One of the reasons it took Cabral so long to become a citizen, he said, is because police caught him with a bag of marijuana back in 2004 before the drug became legal in Massachusetts and it slowed down his naturalization process.
“I was a knucklehead..you know when you’re young you do a lot of stupid stuff,” Cabral said. Now he credits God for being clean and sober.
With his citizenship Cabral said he feels like he has both feet down in the United States and he’s a part of it.
Cabral was one of many newly naturalized citizens to vote this week.
The Washington Post reported that naturalized citizens numbered 23.2 million, or 1 in 10, Americans eligible to vote this fall and newly naturalized citizens in 10 battleground states exceed the margin of victory from Trump’s 2016 election in those states.
Helena DaSilva Hughes, executive director of the Immigrants Assistance Center in the city, said newly naturalized citizens vote at a higher rate than citizens born in the country.
Hughes said in many cases the newly naturalized citizens were not able to vote in their home countries and being able to vote, “is very powerful for them…they take it very seriously.”
The Immigrants Assistance Center works to help newly naturalized citizens with the voting process and Hughes said there was a lot of misinformation and confusion this year because some newly naturalized citizens were told they were not eligible to vote in this election, which was not true.
The Washington Post reported some U.S. Citizenship and Immigration Services (USCIS) officials in Massachusetts mistakenly told new citizens at recent naturalization ceremonies that they were ineligible to vote because the Oct. 24 registration deadline has passed.
In reality, state law allows new citizens to register until 4 p.m. the day before an election if they become citizens after the deadline to register.
Hughes said she personally had naturalized citizens tell her they couldn’t vote in this election and she had to tell them they actually had until Nov. 2 to register.
The pandemic has also created a backlog at USCIS and Hughes said some people were afraid they were not going to become citizens in time to vote.
While Cabral said he wasn’t confused over whether or not he could vote, he was initially nervous he wouldn’t become a citizen in time.
In addition to making sure newly naturalized citizens are registered, Hughes said the Immigrants Assistance Center has been helping them understand the ballot questions and understand how voting works.
“We want to make sure people have those tools,” she said.
Raquel Bourguignon, 49, became a citizen in July of last year and chose to vote by mail.
“To me [voting is] very important,” Bourguignon said, “I know a lot of people from my community, immigrants, they don’t have the same rights…they can’t have their voices heard. So I think it’s a pleasure to vote because this way I can represent my community as an immigrant and as a woman.”

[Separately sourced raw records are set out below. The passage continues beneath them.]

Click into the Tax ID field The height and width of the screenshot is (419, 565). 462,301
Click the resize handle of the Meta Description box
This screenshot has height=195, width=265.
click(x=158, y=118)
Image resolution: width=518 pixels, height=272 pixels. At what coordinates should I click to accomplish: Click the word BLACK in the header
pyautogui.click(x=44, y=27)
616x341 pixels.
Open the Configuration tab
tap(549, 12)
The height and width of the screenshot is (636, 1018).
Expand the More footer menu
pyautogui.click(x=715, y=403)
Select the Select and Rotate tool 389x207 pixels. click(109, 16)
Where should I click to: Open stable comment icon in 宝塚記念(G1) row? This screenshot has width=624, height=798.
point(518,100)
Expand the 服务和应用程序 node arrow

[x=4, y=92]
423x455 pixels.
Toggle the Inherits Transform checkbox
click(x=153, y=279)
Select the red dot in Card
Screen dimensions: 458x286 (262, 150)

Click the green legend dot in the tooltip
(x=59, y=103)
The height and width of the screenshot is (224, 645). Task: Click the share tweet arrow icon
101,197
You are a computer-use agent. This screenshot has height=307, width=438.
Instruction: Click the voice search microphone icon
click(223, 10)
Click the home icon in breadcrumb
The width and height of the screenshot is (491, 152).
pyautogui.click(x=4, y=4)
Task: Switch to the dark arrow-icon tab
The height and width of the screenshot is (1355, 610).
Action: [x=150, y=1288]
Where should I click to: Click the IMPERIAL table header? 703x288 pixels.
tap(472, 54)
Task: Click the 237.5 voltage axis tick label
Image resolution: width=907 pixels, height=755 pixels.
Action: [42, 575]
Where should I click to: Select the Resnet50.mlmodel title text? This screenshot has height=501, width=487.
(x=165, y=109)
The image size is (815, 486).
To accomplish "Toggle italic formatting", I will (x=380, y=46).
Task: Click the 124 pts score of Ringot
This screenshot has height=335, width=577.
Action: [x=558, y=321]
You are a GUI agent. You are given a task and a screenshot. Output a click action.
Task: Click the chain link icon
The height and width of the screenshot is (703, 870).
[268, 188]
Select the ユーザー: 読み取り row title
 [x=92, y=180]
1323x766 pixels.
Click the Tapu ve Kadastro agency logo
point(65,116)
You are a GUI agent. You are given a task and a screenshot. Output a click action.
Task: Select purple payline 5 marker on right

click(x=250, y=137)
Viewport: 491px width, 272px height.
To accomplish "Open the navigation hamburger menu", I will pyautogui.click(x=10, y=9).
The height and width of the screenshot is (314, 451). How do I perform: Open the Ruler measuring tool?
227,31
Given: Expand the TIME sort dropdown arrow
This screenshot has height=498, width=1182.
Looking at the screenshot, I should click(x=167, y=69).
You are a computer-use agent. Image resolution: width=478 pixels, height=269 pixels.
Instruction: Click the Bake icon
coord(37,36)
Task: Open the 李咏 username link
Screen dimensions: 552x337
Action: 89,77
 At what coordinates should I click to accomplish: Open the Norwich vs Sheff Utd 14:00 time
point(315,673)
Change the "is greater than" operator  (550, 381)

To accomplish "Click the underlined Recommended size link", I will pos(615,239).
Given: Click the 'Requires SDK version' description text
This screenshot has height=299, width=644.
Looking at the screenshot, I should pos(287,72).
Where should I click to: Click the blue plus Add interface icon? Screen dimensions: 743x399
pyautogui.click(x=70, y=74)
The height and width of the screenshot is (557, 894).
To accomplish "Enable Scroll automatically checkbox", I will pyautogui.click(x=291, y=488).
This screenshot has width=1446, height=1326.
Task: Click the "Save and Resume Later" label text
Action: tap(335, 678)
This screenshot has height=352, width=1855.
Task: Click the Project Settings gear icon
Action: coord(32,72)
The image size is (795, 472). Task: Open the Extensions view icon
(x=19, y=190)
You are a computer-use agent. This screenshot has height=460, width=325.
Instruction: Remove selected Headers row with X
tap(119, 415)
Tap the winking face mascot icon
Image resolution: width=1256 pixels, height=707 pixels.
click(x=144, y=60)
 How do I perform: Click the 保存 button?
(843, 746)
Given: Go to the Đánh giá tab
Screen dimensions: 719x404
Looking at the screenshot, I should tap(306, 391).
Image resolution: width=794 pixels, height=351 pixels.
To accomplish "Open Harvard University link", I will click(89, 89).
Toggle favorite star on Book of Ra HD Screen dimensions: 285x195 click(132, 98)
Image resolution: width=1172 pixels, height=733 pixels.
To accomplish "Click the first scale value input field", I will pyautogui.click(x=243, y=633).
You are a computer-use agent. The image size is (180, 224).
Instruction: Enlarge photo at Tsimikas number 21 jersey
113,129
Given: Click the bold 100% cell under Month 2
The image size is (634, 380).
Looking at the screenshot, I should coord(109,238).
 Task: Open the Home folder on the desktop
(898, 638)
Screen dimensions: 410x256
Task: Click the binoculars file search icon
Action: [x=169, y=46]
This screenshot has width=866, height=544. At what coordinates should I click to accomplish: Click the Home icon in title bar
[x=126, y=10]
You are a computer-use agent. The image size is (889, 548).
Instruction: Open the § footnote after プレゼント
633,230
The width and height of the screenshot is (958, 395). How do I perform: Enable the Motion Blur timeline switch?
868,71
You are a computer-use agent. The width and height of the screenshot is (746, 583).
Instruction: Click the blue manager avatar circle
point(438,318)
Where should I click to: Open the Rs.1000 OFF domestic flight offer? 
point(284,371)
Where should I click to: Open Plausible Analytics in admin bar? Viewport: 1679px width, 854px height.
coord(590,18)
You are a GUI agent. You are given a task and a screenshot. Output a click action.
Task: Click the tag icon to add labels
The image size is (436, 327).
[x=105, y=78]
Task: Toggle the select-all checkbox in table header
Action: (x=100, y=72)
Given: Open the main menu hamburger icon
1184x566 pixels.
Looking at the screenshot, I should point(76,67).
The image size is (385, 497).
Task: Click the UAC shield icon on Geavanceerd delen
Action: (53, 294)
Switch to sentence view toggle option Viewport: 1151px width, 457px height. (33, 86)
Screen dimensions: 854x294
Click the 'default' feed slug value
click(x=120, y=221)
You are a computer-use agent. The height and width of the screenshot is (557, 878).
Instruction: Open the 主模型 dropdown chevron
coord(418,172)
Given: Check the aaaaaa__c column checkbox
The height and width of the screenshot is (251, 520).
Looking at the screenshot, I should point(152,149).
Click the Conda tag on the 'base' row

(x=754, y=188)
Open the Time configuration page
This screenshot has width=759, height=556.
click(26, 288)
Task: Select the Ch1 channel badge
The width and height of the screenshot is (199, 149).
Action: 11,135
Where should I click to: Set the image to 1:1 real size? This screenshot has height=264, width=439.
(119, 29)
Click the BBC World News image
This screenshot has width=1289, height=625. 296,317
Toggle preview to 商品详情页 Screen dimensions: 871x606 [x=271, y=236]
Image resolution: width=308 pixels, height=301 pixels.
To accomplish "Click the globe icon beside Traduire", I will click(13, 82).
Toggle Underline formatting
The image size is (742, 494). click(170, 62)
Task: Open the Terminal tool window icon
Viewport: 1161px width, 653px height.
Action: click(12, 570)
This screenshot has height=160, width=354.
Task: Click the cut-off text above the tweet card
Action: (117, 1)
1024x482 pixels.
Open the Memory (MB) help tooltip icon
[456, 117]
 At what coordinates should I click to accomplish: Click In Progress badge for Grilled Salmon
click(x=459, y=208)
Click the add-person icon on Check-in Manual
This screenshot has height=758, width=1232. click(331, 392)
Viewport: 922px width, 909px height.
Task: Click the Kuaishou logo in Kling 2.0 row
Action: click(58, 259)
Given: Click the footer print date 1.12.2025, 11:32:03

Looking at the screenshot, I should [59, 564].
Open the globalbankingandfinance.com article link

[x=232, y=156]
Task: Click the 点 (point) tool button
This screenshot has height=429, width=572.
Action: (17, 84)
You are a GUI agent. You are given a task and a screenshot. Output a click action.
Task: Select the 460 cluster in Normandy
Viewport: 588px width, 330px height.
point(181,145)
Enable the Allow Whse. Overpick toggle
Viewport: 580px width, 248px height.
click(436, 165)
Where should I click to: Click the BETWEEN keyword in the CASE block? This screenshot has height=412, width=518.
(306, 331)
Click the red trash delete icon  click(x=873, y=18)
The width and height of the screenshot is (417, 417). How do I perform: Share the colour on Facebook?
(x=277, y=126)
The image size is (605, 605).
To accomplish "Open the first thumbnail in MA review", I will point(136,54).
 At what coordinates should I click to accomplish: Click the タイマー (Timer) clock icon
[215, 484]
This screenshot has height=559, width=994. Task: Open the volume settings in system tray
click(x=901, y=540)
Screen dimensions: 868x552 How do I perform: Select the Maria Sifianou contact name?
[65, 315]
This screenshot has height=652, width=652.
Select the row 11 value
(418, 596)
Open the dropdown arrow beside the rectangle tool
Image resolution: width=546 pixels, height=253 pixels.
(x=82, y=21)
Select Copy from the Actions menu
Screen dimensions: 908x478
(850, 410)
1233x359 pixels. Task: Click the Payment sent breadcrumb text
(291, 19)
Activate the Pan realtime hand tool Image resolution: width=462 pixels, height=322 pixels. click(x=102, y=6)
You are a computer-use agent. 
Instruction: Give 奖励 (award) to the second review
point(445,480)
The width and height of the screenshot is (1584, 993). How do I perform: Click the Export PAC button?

Bourguignon followed her parents to the United States from Brazil in March 2003 because she said she wanted a better life for her and her family and called the naturalization process, “a long journey” and “”not an easy one.”
Becoming a citizen was a “double gift” Bourguignon said, because when she became a citizen her son Victor Goncalves became a citizen as well.
Goncalves, who was born in Brazil and is now in his first year at Harvard University, voted for his first time on Tuesday up in Boston, according to Bourguignon.
“I could not be happier, first because I gave him citizenship..and also because I gave him the right to vote and choose what he wants for the future,” Bourguignon said.
The mother of two, whose second son was born in the United States, said people are seeking change now more than ever.
“If we don’t do anything, nothing is going to change so we have to participate,” Bourguignon said.